**Assignment**:
Exactly as they appear, output all of the entries.

(Stored items)
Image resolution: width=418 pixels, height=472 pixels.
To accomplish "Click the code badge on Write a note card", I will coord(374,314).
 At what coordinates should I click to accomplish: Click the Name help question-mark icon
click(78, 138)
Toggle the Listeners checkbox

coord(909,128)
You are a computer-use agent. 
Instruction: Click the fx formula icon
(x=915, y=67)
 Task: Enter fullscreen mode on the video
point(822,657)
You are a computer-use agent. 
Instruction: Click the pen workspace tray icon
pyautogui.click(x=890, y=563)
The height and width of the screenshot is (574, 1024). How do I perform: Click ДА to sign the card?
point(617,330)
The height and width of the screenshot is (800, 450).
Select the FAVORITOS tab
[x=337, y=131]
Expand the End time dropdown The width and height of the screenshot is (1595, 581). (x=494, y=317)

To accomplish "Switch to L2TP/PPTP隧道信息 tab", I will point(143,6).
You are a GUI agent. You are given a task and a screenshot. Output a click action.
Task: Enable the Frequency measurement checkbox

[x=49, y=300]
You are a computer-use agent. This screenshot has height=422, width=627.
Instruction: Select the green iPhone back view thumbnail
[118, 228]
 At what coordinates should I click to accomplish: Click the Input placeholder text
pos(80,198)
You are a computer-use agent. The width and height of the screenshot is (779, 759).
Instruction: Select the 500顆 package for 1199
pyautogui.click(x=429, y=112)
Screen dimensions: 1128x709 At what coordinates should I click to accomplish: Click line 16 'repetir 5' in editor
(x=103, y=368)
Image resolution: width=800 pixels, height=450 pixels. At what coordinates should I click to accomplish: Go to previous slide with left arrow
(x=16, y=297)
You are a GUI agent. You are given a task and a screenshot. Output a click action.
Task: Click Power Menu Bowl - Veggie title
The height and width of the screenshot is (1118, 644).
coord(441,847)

**Solution below**:
Image resolution: width=418 pixels, height=472 pixels.
To accomplish "Click the code badge on Write a note card", I will coord(374,314).
 At what coordinates should I click to accomplish: Click the Name help question-mark icon
click(78, 138)
Toggle the Listeners checkbox

coord(909,128)
You are a computer-use agent. 
Instruction: Click the fx formula icon
(x=915, y=67)
 Task: Enter fullscreen mode on the video
point(822,657)
You are a computer-use agent. 
Instruction: Click the pen workspace tray icon
pyautogui.click(x=890, y=563)
The height and width of the screenshot is (574, 1024). How do I perform: Click ДА to sign the card?
point(617,330)
The height and width of the screenshot is (800, 450).
Select the FAVORITOS tab
[x=337, y=131]
Expand the End time dropdown The width and height of the screenshot is (1595, 581). (x=494, y=317)

To accomplish "Switch to L2TP/PPTP隧道信息 tab", I will point(143,6).
You are a GUI agent. You are given a task and a screenshot. Output a click action.
Task: Enable the Frequency measurement checkbox

[x=49, y=300]
You are a computer-use agent. This screenshot has height=422, width=627.
Instruction: Select the green iPhone back view thumbnail
[118, 228]
 At what coordinates should I click to accomplish: Click the Input placeholder text
pos(80,198)
You are a computer-use agent. The width and height of the screenshot is (779, 759).
Instruction: Select the 500顆 package for 1199
pyautogui.click(x=429, y=112)
Screen dimensions: 1128x709 At what coordinates should I click to accomplish: Click line 16 'repetir 5' in editor
(x=103, y=368)
Image resolution: width=800 pixels, height=450 pixels. At what coordinates should I click to accomplish: Go to previous slide with left arrow
(x=16, y=297)
You are a GUI agent. You are given a task and a screenshot. Output a click action.
Task: Click Power Menu Bowl - Veggie title
The height and width of the screenshot is (1118, 644).
coord(441,847)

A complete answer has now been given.